§ WORK INSTRUCTIONS
Search the entries for the word "Collapse". Copy every line where it turns up.

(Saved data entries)
───
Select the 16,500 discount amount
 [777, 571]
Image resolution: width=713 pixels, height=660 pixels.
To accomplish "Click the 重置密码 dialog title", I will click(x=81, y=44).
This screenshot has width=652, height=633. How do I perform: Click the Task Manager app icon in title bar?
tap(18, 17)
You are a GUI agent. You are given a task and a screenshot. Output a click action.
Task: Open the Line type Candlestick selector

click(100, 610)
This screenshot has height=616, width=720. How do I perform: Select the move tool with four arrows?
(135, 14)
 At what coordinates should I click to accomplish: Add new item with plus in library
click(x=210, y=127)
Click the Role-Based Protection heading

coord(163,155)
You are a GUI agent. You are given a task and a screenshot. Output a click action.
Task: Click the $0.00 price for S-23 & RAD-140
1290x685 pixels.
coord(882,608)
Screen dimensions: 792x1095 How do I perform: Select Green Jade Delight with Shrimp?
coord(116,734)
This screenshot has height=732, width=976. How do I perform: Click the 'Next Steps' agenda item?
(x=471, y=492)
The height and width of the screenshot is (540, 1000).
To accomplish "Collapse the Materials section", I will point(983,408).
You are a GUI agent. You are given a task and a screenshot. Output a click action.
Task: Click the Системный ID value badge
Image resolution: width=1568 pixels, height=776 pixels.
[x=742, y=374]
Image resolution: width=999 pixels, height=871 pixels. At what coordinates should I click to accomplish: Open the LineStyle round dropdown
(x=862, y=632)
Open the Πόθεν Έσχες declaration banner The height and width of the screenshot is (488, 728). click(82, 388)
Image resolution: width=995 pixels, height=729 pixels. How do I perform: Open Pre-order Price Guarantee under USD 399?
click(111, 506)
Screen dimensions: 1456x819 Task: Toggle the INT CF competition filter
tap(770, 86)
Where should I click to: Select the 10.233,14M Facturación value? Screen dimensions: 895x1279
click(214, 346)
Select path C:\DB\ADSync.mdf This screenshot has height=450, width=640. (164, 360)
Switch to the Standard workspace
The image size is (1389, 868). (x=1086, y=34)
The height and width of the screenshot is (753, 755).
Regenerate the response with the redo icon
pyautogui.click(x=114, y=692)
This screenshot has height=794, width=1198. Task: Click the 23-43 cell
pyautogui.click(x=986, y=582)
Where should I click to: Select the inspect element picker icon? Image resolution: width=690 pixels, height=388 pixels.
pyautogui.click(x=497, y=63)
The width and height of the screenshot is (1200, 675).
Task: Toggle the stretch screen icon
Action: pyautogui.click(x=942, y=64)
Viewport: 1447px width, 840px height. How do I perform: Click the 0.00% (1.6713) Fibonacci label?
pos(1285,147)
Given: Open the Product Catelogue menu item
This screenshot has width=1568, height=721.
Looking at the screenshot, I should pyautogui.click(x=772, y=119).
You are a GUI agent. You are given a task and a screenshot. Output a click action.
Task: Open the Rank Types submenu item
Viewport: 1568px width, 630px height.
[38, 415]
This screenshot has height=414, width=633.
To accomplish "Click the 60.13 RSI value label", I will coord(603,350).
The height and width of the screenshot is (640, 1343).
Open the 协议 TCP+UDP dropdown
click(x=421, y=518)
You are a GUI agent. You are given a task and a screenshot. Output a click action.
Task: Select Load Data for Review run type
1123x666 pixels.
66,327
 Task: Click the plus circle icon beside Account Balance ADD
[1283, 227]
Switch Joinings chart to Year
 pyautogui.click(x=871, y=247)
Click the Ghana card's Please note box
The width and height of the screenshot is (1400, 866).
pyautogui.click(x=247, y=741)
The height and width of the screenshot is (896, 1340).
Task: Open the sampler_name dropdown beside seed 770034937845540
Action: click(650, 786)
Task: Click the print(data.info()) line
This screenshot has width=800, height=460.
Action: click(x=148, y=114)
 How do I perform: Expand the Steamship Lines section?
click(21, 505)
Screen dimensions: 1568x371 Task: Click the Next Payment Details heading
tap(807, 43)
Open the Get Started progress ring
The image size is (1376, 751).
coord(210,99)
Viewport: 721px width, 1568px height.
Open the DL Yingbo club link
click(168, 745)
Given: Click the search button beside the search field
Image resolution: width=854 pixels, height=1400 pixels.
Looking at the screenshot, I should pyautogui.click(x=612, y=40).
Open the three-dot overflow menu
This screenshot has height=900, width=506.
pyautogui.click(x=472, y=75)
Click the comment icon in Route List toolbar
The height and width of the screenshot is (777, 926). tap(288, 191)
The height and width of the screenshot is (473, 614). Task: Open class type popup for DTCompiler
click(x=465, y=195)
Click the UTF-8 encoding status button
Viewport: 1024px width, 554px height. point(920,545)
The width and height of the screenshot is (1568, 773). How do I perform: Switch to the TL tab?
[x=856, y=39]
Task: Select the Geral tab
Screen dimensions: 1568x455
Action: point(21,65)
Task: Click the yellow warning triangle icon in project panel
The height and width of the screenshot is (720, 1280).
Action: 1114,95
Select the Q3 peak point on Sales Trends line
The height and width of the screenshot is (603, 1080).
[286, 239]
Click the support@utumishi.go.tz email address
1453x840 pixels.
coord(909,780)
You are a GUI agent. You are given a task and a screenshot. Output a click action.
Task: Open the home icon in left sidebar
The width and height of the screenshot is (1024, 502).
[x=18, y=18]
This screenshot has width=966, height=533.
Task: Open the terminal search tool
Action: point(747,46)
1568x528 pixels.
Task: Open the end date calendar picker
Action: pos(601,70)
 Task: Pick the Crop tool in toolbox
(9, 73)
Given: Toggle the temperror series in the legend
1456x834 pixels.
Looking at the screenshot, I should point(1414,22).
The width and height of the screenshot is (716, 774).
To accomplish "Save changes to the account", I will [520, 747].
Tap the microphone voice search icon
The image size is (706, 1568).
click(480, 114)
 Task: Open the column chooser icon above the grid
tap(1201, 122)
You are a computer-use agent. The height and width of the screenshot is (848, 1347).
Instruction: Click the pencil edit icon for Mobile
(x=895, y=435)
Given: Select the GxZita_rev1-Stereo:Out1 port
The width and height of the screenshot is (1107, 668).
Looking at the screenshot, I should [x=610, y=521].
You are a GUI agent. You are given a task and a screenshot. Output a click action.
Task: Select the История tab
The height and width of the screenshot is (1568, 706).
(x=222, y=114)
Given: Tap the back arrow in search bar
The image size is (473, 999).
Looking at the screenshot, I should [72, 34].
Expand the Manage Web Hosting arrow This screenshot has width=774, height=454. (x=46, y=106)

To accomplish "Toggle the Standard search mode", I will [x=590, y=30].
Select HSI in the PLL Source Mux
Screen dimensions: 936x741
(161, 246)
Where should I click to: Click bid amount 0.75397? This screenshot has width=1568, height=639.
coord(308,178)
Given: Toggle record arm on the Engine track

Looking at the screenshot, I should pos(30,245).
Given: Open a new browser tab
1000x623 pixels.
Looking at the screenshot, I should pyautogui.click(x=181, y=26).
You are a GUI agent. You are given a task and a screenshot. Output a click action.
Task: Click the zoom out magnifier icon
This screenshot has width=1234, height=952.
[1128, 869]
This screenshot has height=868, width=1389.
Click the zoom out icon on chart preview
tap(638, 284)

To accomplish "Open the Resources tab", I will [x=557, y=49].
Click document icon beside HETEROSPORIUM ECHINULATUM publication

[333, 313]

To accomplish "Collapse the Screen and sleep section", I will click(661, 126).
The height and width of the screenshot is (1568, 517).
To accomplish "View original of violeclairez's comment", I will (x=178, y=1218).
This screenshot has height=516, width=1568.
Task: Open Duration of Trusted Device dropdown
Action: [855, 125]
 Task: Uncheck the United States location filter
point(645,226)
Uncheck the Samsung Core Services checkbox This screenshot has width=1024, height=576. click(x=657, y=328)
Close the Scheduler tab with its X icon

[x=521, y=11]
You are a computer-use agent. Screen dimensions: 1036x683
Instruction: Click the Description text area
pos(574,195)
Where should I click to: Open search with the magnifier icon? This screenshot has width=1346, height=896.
───
§ RESPONSE BELOW
To accomplish "Collapse the Materials section", I will point(983,408).
To accomplish "Collapse the Screen and sleep section", I will click(661, 126).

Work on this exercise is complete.